The courts have traditionally held that plaintiffs’ claims that an educator failed to provide them with adequate skills are barred as a matter of law under the educational malpractice doctrine, for the following reasons:
(1) The lack of a satisfactory standard of care by which to evaluate an educator;
(2) the inherent uncertainties about causation and the nature of damages in light of such intervening factors as a student’s attitude, motivation, temperament, past experience, and home environment;
(3) the potential for a flood of litigation against schools; and
(4) the possibility that such claims will embroil the courts into overseeing the day-to-day operations of schools.
While many courts continue to rely on the educational malpractice bar to dispose of claims asserted against flight educators, there have been a growing number of decisions indicating that flight instructors and flight schools may face liability for failing to adequately instruct.
Instead of mounting a generalized attack on the quality of the education or alleging that the defendant generally failed to make him or her into a competent pilot, injured plaintiffs typically allege discrete acts of negligence on the part of the flight educator (i.e. a failure to instruct on stick shakers, a failure to instruct on proper response to icing conditions, a failure to instruct upon proper response to known torque roll propensity, etc…).
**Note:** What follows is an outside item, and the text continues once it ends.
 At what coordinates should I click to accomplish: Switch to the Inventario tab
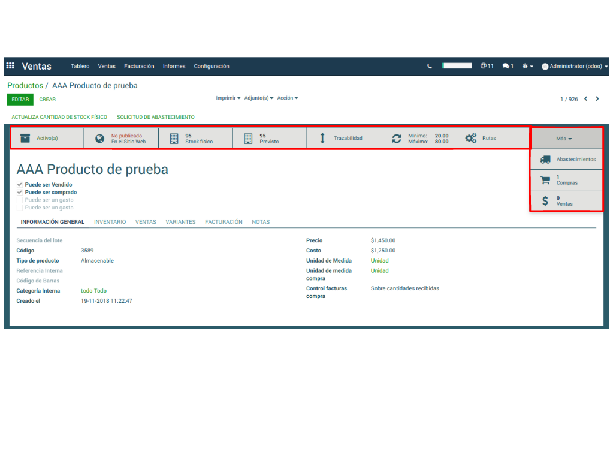tap(110, 222)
In these cases, the courts have differentiated between the generalized education of schoolchildren and “for-profit commercial entit[ies], teaching a narrowly structured course on the operation of a specific [piece of equipment]” or specific set of well-defined safety-critical skills.
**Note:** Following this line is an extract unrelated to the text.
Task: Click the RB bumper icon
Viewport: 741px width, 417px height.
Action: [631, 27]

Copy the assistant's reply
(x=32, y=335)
Claims asserting distinct acts of negligence in failing to provide a discrete set of safety-critical skills with foreseeable risk of harm have gained acceptance in some jurisdictions. See In re Cessna 208 Series Aircraft Products Liability Litigation, 546 F. Supp. 2d. 1153 (D. Kan. 2008), In re Air Crash Near Clarence Center, New York on February 12, 2009, 2010 WL 5185106 (W.D.N.Y. Dec. 12, 2010), Murphy v. Cirrus Design Corp., 2012 WL 729263 (W.D.N.Y. Mar. 6, 2012), and Newman v. Socata SAS, 924 F. Supp.2d 1322 (M.D. Fla. 2013).
Plaintiffs have also tried to recover from flight educators under some alternative theories, such as tort liability growing out of contractual relationships, voluntary undertakings, entrusting a dangerous instrumentality to an inexperienced user, the duties owed to third parties under tort and contract law, and products liability. These theories have not gained much acceptance to date.